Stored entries
= = = = = = =

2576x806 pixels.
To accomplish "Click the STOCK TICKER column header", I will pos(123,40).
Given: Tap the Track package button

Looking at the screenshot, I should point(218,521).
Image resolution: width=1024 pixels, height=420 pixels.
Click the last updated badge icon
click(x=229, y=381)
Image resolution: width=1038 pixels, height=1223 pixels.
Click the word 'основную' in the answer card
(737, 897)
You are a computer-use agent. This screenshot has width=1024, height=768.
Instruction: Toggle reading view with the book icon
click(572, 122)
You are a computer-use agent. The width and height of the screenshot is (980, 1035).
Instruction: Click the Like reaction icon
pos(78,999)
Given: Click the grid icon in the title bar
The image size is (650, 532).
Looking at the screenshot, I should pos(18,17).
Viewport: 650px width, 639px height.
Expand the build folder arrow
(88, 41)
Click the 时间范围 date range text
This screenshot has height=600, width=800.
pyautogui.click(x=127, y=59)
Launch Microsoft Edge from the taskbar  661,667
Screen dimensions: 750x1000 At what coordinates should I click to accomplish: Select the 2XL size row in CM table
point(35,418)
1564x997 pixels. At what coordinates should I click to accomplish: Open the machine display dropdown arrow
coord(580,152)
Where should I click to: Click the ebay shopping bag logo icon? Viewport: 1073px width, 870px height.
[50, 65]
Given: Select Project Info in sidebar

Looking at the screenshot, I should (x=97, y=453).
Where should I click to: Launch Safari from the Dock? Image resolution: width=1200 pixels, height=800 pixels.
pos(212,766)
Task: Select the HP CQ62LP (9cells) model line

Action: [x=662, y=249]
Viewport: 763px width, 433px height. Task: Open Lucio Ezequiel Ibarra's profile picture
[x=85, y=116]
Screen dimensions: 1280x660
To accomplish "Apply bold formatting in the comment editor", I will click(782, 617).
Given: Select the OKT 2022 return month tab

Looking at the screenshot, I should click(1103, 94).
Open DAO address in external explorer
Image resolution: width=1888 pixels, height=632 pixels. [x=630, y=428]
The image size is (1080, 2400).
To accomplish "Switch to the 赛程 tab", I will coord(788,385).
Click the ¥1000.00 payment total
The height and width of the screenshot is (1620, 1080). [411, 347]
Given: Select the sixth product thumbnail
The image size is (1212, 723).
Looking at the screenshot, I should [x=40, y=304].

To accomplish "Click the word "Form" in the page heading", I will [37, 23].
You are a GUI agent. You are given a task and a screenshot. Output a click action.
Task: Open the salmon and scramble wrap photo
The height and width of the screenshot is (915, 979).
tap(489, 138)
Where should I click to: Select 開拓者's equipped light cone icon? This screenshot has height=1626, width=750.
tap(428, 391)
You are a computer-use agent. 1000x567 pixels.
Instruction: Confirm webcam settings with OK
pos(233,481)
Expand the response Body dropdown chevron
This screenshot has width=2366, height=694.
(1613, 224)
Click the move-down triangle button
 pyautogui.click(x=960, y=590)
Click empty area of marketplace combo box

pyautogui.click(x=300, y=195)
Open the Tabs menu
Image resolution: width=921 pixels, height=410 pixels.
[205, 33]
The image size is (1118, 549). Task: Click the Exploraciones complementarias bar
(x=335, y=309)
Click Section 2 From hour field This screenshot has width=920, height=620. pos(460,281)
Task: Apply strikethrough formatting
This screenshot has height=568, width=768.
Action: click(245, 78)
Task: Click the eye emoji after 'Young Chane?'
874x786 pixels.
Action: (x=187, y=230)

= = = = = = =

→ Brief
From the entries above, restate word for word the lines from the line containing "You are a computer-use agent. The" to the line containing "Launch Microsoft Edge", both ends included, and nothing more.

→ Exercise response
You are a computer-use agent. The width and height of the screenshot is (980, 1035).
Instruction: Click the Like reaction icon
pos(78,999)
Given: Click the grid icon in the title bar
The image size is (650, 532).
Looking at the screenshot, I should pos(18,17).
Viewport: 650px width, 639px height.
Expand the build folder arrow
(88, 41)
Click the 时间范围 date range text
This screenshot has height=600, width=800.
pyautogui.click(x=127, y=59)
Launch Microsoft Edge from the taskbar  661,667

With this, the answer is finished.